Aims: Irinotecan (CPT-11) is a prodrug that is used to treat metastatic colorectal cancer. It is activated to the topoisomerase poison SN-38 by carboxylesterases. SN-38 is metabolized to its inactive glucuronide, SN-38 glucuronide. The aim of this study was to determine, the reactivation of SN-38 from SN-38 glucuronide by beta-glucuronidase may represent a significant pathway of SN-38 formation.

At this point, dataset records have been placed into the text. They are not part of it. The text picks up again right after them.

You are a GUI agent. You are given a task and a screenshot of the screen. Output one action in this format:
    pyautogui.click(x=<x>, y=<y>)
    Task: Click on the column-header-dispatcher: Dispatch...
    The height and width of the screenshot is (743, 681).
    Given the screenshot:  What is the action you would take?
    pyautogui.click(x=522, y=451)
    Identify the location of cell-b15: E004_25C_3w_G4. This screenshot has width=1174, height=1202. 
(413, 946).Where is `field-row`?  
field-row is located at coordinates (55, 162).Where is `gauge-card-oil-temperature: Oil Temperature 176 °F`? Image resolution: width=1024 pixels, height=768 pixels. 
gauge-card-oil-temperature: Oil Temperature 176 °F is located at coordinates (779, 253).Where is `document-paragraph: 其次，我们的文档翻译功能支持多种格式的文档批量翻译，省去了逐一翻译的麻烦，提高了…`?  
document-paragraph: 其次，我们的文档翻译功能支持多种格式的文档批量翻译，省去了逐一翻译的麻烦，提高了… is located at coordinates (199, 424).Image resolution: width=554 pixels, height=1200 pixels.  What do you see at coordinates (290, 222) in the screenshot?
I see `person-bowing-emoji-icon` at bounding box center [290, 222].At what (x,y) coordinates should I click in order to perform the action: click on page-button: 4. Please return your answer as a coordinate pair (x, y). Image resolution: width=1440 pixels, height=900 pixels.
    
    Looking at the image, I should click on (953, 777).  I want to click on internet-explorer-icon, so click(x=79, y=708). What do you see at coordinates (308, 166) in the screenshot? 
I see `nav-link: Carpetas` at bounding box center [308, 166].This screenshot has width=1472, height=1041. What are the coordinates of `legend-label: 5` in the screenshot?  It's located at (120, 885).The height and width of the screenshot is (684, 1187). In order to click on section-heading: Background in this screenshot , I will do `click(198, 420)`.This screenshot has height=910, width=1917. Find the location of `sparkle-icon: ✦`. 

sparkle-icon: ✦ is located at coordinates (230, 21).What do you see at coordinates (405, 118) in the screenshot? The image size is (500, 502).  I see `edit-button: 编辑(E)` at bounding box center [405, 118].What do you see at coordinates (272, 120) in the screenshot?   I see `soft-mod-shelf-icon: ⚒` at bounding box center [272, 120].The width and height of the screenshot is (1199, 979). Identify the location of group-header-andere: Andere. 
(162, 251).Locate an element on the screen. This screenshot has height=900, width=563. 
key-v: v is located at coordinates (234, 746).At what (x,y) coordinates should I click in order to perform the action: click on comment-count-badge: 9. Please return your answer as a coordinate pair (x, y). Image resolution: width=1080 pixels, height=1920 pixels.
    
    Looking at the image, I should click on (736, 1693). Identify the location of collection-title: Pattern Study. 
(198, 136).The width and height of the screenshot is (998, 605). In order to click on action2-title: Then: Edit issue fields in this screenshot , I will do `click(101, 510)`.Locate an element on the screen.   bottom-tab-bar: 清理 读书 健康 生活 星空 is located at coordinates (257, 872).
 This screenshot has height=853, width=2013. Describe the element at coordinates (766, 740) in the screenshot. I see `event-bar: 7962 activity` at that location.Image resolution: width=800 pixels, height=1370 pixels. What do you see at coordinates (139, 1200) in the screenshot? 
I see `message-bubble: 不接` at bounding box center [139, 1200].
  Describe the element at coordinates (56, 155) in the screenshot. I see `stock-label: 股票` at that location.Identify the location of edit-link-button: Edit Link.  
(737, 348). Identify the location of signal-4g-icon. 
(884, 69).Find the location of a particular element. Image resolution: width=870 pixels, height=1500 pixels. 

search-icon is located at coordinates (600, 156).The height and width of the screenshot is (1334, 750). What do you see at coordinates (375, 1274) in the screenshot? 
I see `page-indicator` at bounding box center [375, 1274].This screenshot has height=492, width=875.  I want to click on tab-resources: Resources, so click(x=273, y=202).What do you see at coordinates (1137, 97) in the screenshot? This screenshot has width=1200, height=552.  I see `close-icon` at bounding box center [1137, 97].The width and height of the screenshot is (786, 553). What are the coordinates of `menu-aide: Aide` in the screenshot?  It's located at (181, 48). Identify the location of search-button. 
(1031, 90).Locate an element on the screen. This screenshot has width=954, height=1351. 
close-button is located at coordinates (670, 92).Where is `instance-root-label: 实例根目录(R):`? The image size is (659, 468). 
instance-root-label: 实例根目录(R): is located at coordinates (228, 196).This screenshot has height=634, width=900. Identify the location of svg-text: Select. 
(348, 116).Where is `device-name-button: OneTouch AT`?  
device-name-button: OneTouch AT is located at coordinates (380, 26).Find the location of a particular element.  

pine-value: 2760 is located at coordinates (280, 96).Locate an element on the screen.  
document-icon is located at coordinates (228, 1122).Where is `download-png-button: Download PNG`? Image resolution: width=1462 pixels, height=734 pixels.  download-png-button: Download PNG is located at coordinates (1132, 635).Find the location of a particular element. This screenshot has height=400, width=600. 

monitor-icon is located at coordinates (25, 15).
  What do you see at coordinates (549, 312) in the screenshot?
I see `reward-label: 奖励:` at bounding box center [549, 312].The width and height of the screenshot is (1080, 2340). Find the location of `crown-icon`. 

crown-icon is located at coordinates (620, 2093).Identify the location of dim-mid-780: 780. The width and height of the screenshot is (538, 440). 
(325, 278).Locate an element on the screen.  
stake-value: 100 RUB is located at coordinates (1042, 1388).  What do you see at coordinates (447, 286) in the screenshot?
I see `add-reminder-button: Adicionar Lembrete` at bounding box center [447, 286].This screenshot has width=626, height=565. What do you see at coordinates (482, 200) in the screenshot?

Methods: The production of SN-38 from irinotecan and SN-38 glucuronide (2.4, 9.6 and 19.2 microm) was measured in homogenates of human colorectal tumour, and matched normal colon mucosa from 21 patients).
Results: The rate of conversion of irinotecan (9.6 microm) was lower in tumour tissue than matched normal colon mucosa samples (0.30+/-0.14 pmol min-1 mg-1 protein and 0.77+/-0.59 pmol min-1 mg-1 protein, respectively; P<0.005). In contrast, no significant difference was observed in beta-glucuronidase activity between tumour and matched normal colon samples (4.56+/-6.9 pmol min-1 mg-1 protein and 3.62+/-2.95 pmol min-1 mg-1 protein, respectively, using 9.6 microm SN-38 glucuronide; P>0.05). beta-Glucuronidase activity in tumour correlated to that observed in matched normal tissue (r2>0.23, P<0.05), whereas this was not the case for carboxylesterase activity. At equal concentrations of irinotecan and SN-38 glucuronide, the rate of beta-glucuronidase-mediated SN-38 production was higher than that formed from irinotecan in both tumour and normal tissue (P<0.05). However, at concentrations that reflect the relative plasma concentrations observed in patients, the rate of SN-38 production via these two pathways was comparable.
Conclusions: Tumour beta-glucuronidase may play a significant role in the exposure of tumours to SN-38 in vivo.